■ Supplied text:
--- START ---

Dad in India beats daughter to death because she was born female

A father in India is accused of beating his 3-month-old baby to death — because she was born a girl.

CNN’s Sara Sidner traveled to Bangalore to report on 19-year-old Reshma Banu, the mother of the baby whose sad story is the latest example of infanticide in the country.

Banu’s baby, Afreen, was admitted to the hospital with bite marks, cigarette burns and a dislocated neck, injuries her father, Banu’s husband, is accused of inflicting.

DNAIndia.com reports the child died at the hospital on April 11, and her father was arrested. Police say he confessed to murdering the infant, according to CNN.

“After my delivery, my husband had come to see me and the baby,” Banu said. “He said,‘It is a girl, why did you give birth to a girl?’”

Banu explained that her husband had wanted a boy, because girls are too expensive. In India, while gender-based abortions and infanticide are both illegal, being a female is still dangerous. Most girls are dead before they are born, according to CNN.

“A boy is seen as a better investment,” explains Dr. Anand Krishnan of All India Institute of Medical Sciences. “They prefer boys.”

Traditionally, when Indian girls get married, they leave home and go to take care of their husband’s parents. This leaves the girls’ parents without someone to care for them, unless they also have sons. Parents may also face financial stress trying to come up with money for their daughter’s dowries — which, while illegal, are still common.

A villager named Chandravati, who lives in an area with one of the worst boy-to-girl ratios in the country, tells CNN there is a shortage of girls, who are “mostly aborted here.”

“So much money is required to get them married,” she said. “Where will the money come from? Everything is so expensive these days.”

But Sidner’s report notes that it’s actually the rich and not the poor families who are most likely to have gender-based abortions — because they can afford them. Poor women don’t have the money to pay for an ultrasound and learn the baby’s sex, so they are forced to keep female fetuses.

While it is illegal in India for doctors to tell a couple the sex of their child after an ultrasound, most do it anyway, according to CNN.

--- END ---

■ Supplied information:
--- START ---

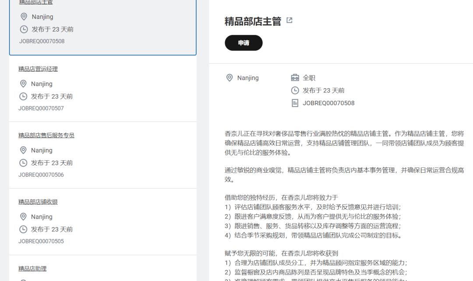
Task: Open the 精品店营运经理 job listing
Action: click(38, 69)
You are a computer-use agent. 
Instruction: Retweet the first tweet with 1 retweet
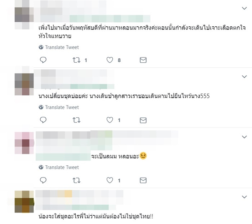click(76, 60)
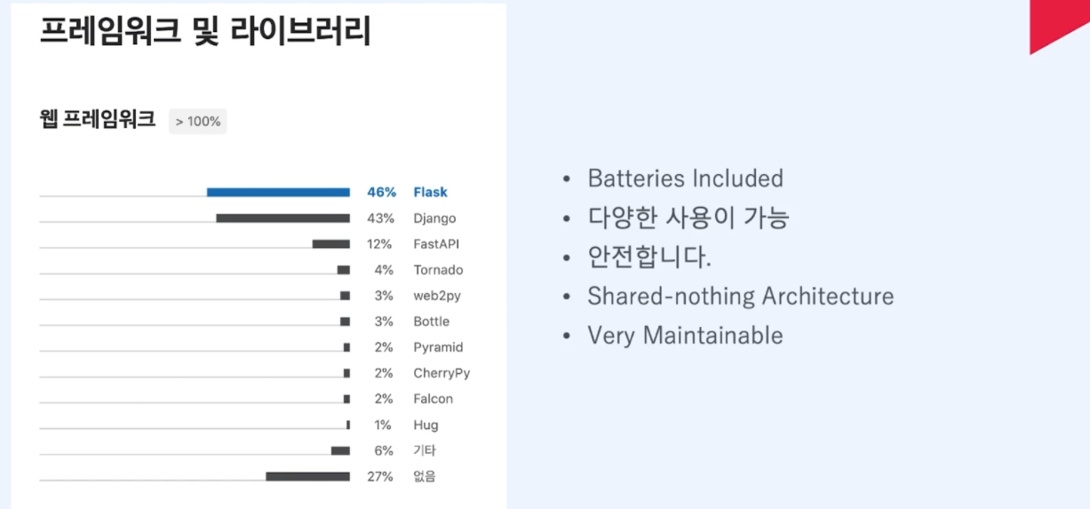Click the 'Batteries Included' bullet
Screen dimensions: 1090x509
685,179
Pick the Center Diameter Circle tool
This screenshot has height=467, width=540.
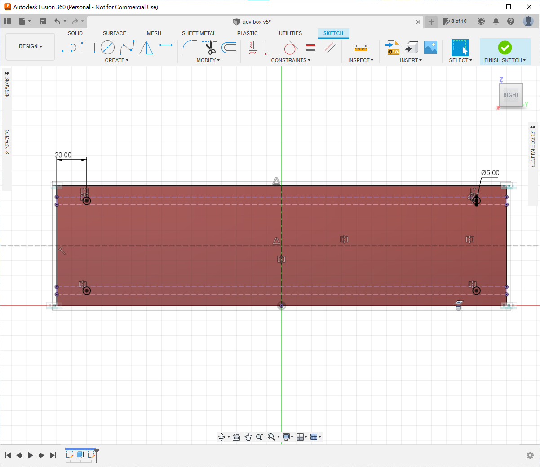[107, 48]
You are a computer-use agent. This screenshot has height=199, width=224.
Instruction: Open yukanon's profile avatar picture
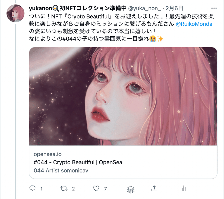coord(15,13)
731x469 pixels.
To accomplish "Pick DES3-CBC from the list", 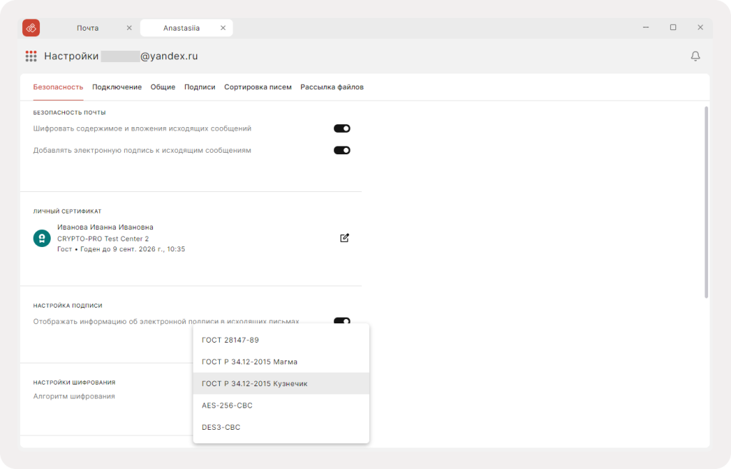I will [281, 427].
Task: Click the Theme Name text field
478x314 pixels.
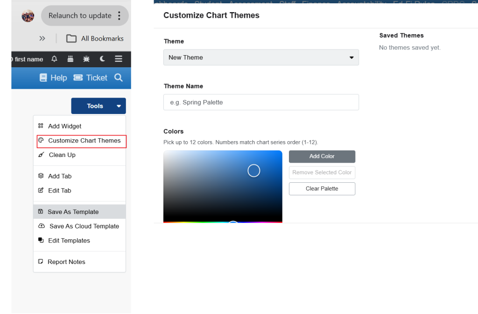Action: coord(261,102)
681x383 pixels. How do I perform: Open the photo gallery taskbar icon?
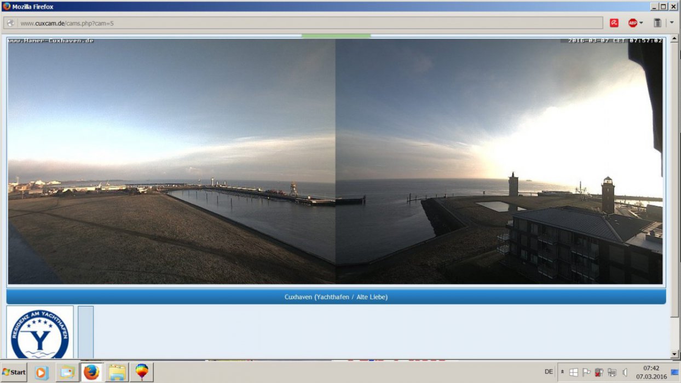click(x=67, y=372)
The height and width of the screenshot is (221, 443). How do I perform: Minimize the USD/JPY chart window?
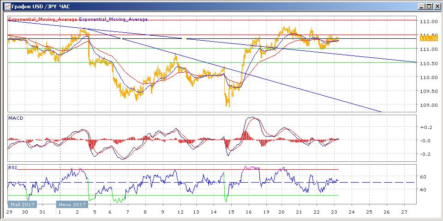click(x=421, y=6)
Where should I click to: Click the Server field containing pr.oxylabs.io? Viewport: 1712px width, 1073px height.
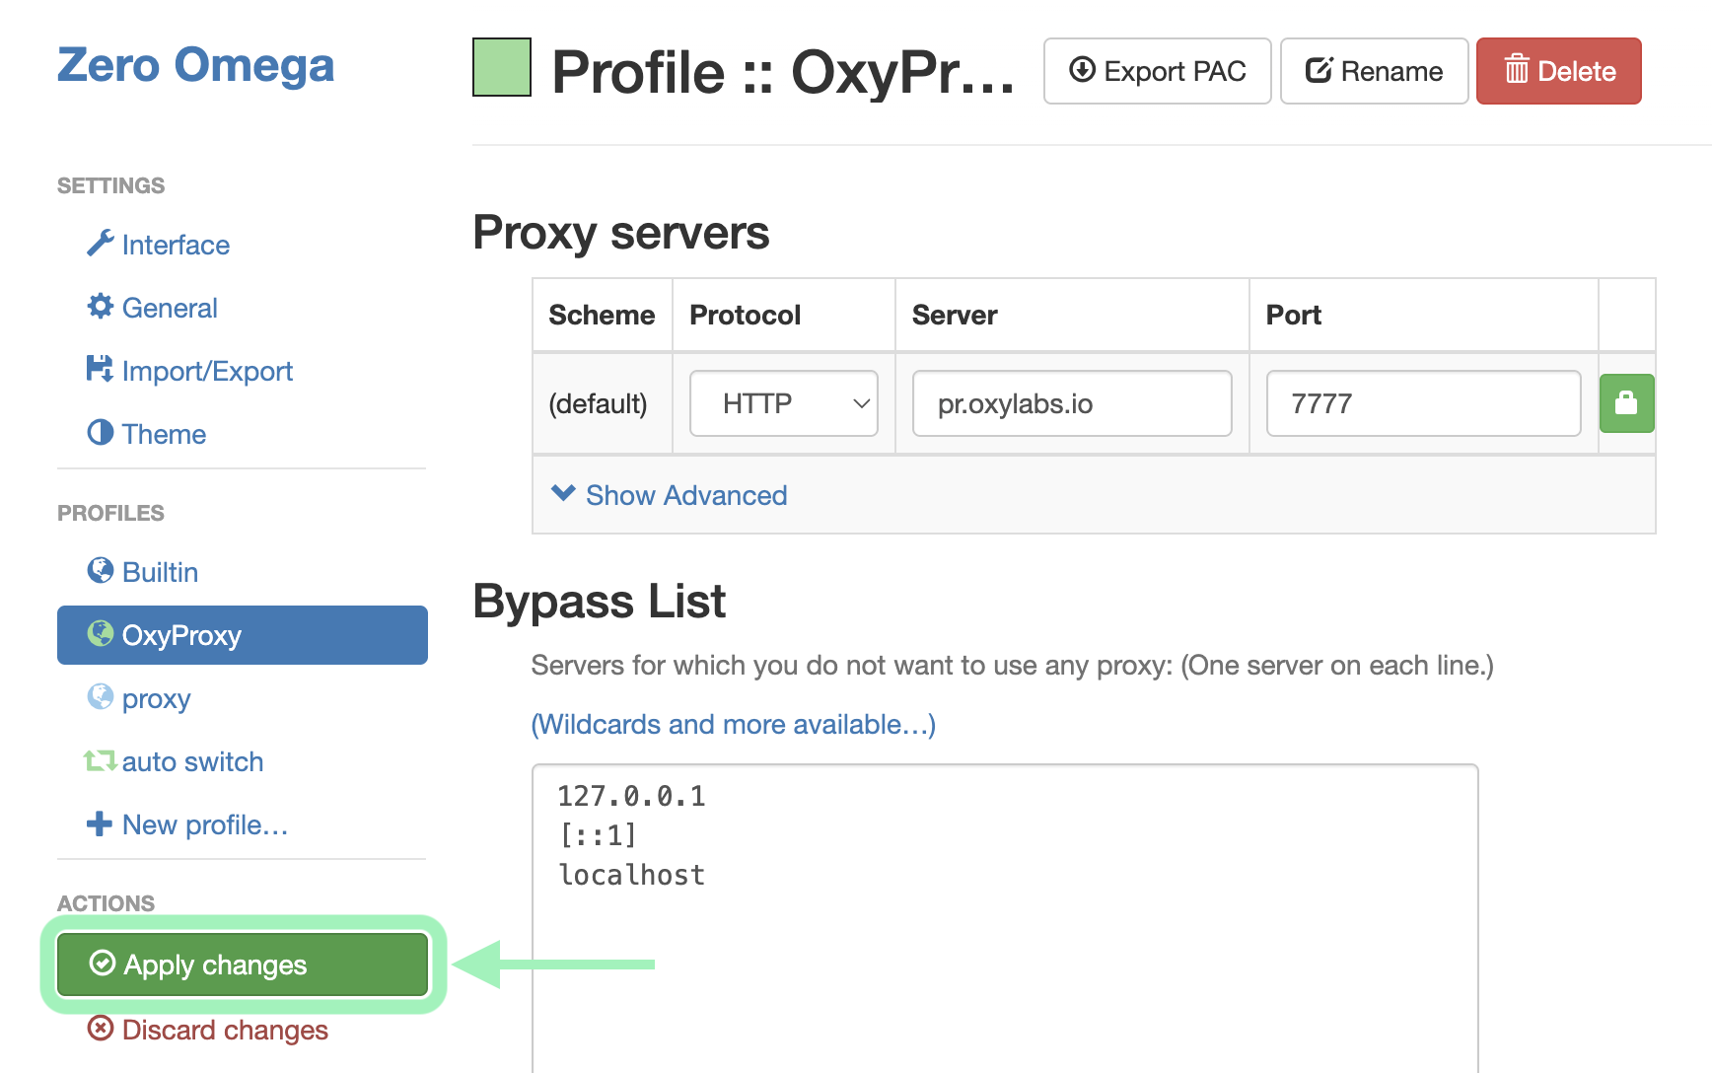coord(1071,403)
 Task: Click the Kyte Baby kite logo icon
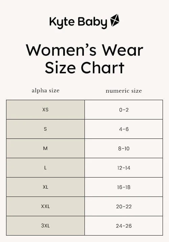coord(115,20)
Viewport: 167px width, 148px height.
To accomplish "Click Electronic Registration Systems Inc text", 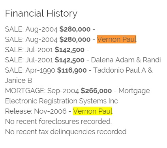I will tap(62, 101).
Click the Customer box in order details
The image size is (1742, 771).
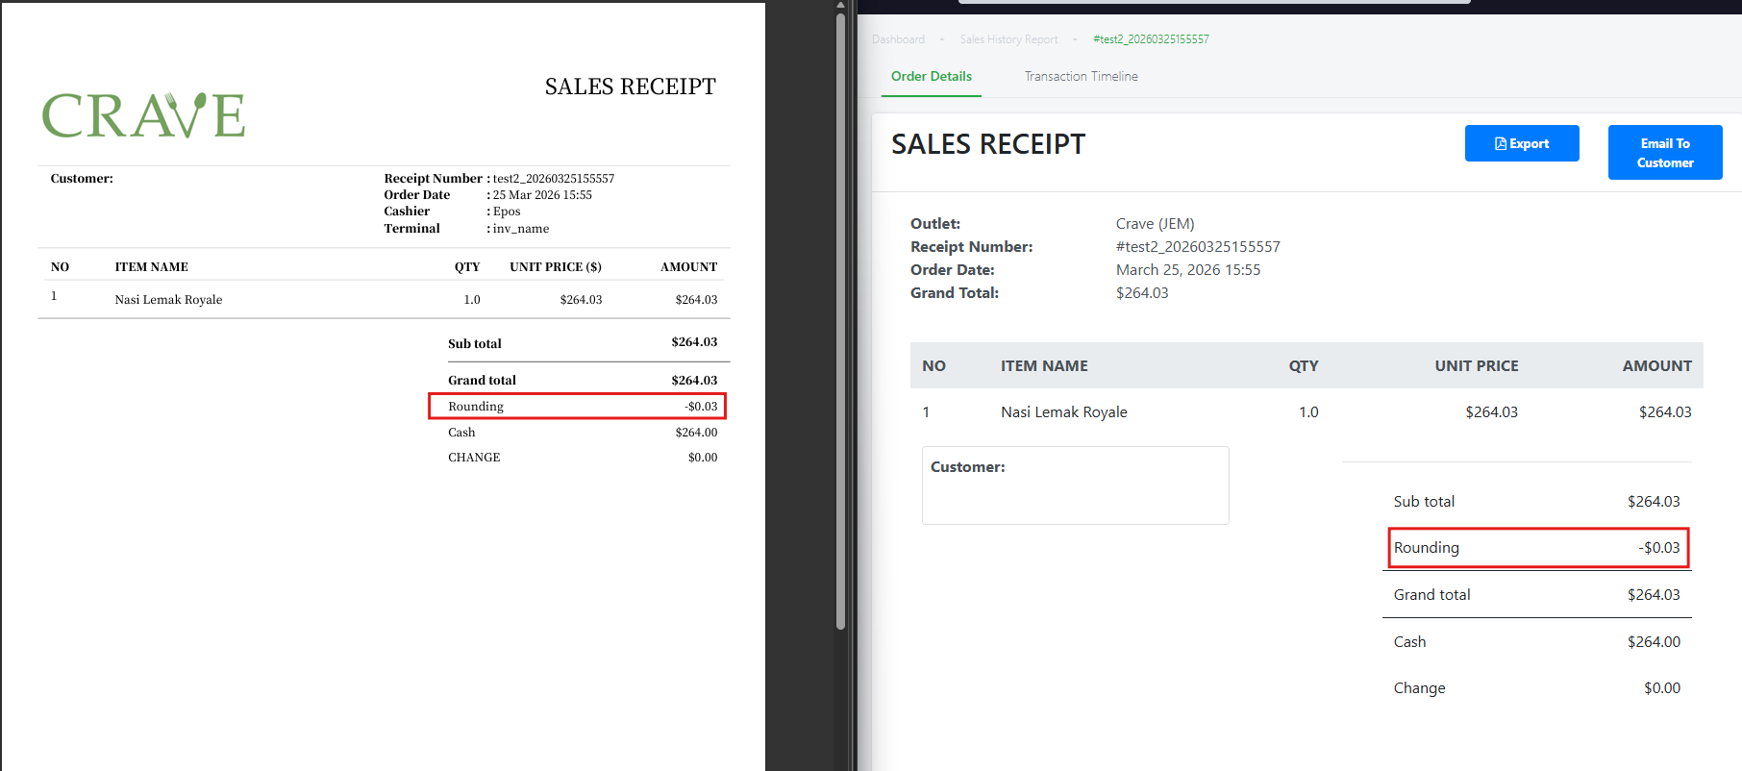pyautogui.click(x=1075, y=485)
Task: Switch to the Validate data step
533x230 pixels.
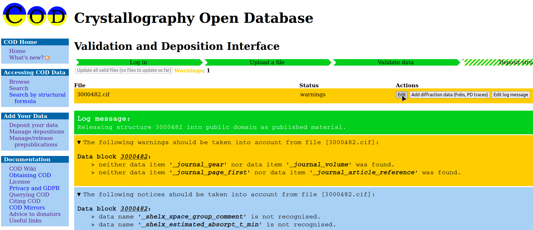Action: click(395, 62)

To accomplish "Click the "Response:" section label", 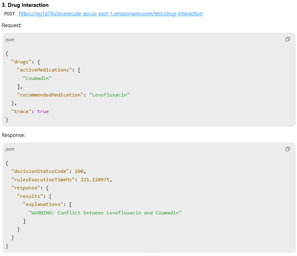I will pyautogui.click(x=14, y=135).
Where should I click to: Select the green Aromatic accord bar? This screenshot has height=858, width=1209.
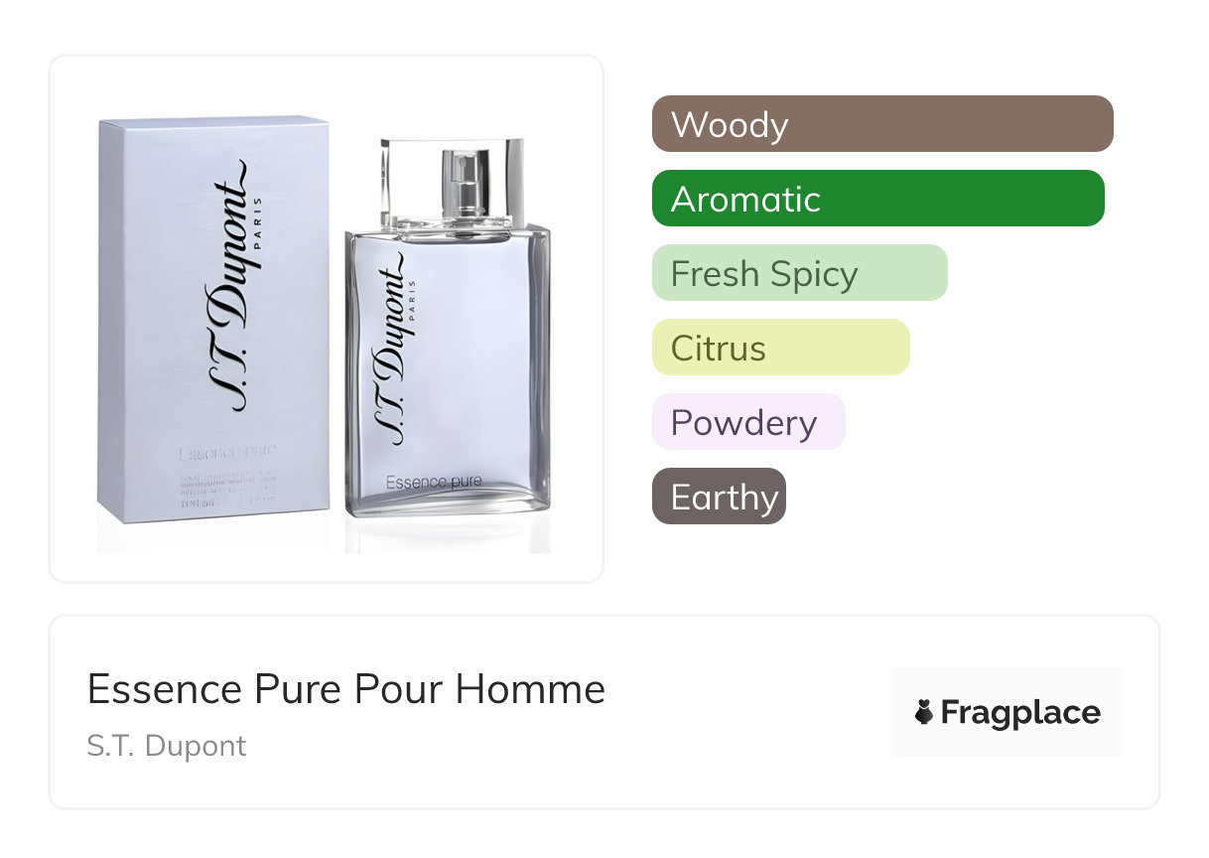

--- END ---

■ Task to carry out:
Reproduce the entire news article about the baby girl's death in Bangalore word for word, from its headline through its final sentence.

■ Output:
Dad in India beats daughter to death because she was born female

A father in India is accused of beating his 3-month-old baby to death — because she was born a girl.

CNN’s Sara Sidner traveled to Bangalore to report on 19-year-old Reshma Banu, the mother of the baby whose sad story is the latest example of infanticide in the country.

Banu’s baby, Afreen, was admitted to the hospital with bite marks, cigarette burns and a dislocated neck, injuries her father, Banu’s husband, is accused of inflicting.

DNAIndia.com reports the child died at the hospital on April 11, and her father was arrested. Police say he confessed to murdering the infant, according to CNN.

“After my delivery, my husband had come to see me and the baby,” Banu said. “He said,‘It is a girl, why did you give birth to a girl?’”

Banu explained that her husband had wanted a boy, because girls are too expensive. In India, while gender-based abortions and infanticide are both illegal, being a female is still dangerous. Most girls are dead before they are born, according to CNN.

“A boy is seen as a better investment,” explains Dr. Anand Krishnan of All India Institute of Medical Sciences. “They prefer boys.”

Traditionally, when Indian girls get married, they leave home and go to take care of their husband’s parents. This leaves the girls’ parents without someone to care for them, unless they also have sons. Parents may also face financial stress trying to come up with money for their daughter’s dowries — which, while illegal, are still common.

A villager named Chandravati, who lives in an area with one of the worst boy-to-girl ratios in the country, tells CNN there is a shortage of girls, who are “mostly aborted here.”

“So much money is required to get them married,” she said. “Where will the money come from? Everything is so expensive these days.”

But Sidner’s report notes that it’s actually the rich and not the poor families who are most likely to have gender-based abortions — because they can afford them. Poor women don’t have the money to pay for an ultrasound and learn the baby’s sex, so they are forced to keep female fetuses.

While it is illegal in India for doctors to tell a couple the sex of their child after an ultrasound, most do it anyway, according to CNN.